Bailey was pacing the floor, his agitation was getting clearer and clearer as he cursed and muttered to himself. He seemed to be arguing with himself as to whether he could kill McGee without knowing his name. But in the end, no matter how much he argued and tried to find a way to say it was okay, the need to have his name for his list won out.
Taking a second or two just to close his eyes, McGee heard the faintest of sounds from outside. He opened his eyes, as much as he could. It was Gibbs; it had to be Gibbs. It had to be, because in that moment, McGee knew he couldn't hold out any longer.
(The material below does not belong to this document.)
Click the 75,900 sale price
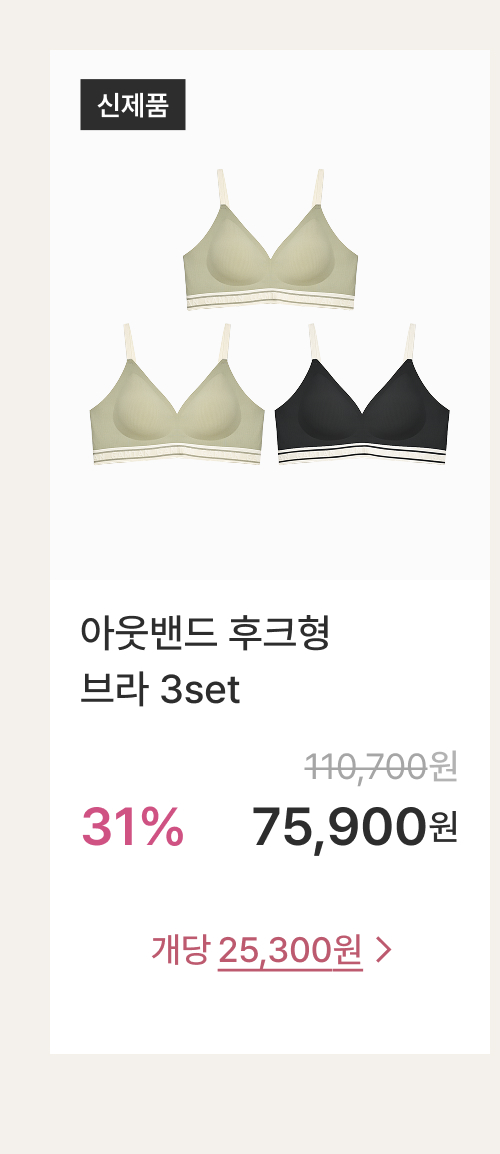500x1154 pixels. [x=339, y=828]
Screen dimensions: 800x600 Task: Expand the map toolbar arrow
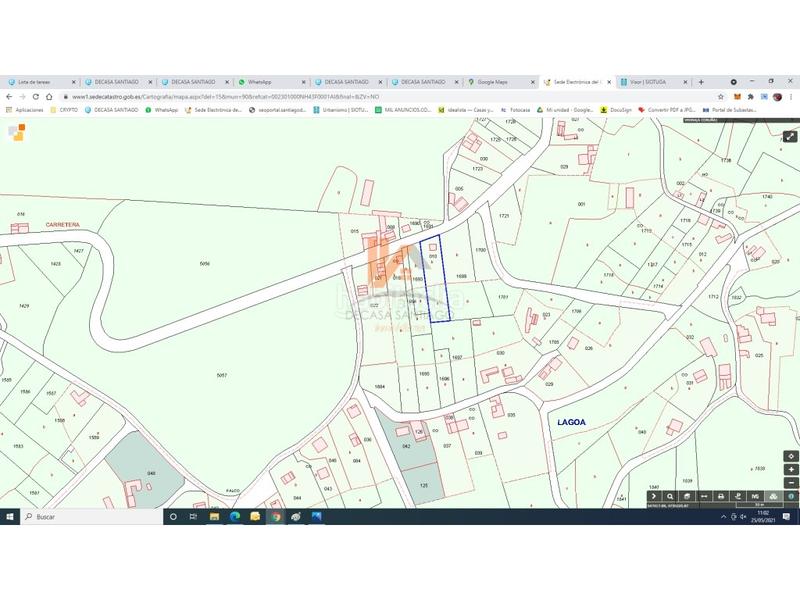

The body was only meant to take so much abuse and he'd passed that point. If Gibbs wasn't outside he'd tell Bailey his name and end it.
He heard the noise again and this time to McGee's horror Bailey stopped pacing and glanced towards the door. He pulled out a gun.
McGee had to do something. "I'll never tell you my name," he cried as loud as be possibly could; the pain in his throat was dreadful. "Never. Do you hear me? Never!" It worked; in seconds Bailey's attention turned from the door to McGee and he advanced on him, dropped the gun and began to punch McGee.
McGee cried out; he cried out as loudly as he could; his cries became screams as Bailey turned the knife on his arm. He didn't care; he didn't care that he was screaming; that Gibbs, DiNozzo and Ziva and whoever else was there would hear him screaming. He just had to cover the sound from outside.
Seconds later the door crashed in. He heard Gibbs's call out. He saw Bailey raise the knife. He heard three guns being fired. Two shots each. He heard Bailey hit the floor.
He felt his eyes closing again.
He felt a hand on his brow and tried to pull away.
"It's all right, Tim." It was DiNozzo's voice; but it wasn't DiNozzo. It sounded almost as if he was fighting tears. "It'll be all right," the DiNozzo-non-DiNozzo voice said. "We got the bastard. You'll be all right. I promise, Tim."
"He wanted my name. He told me he couldn't kill me until he knew my name. For his list. Boss?"
"I've got it, McGee. You did good. You'll be okay," Gibbs's voice, softer than it usually was spoke to him.
"I didn't tell him, boss. I knew you'd come. I knew you'd save me. I -" And suddenly McGee felt himself slip into merciful unconsciousness as a needle was pushed into his arm.
"Will he be okay, Duck?"
"From what little I've seen, Jethro. Yes. In time, Timothy will recover. Although how he held on for so long I simply do not know."
"Nor do I." DiNozzo still crouched by McGee's body, his hand still on his co-worker's head, said. "I know I couldn't have done."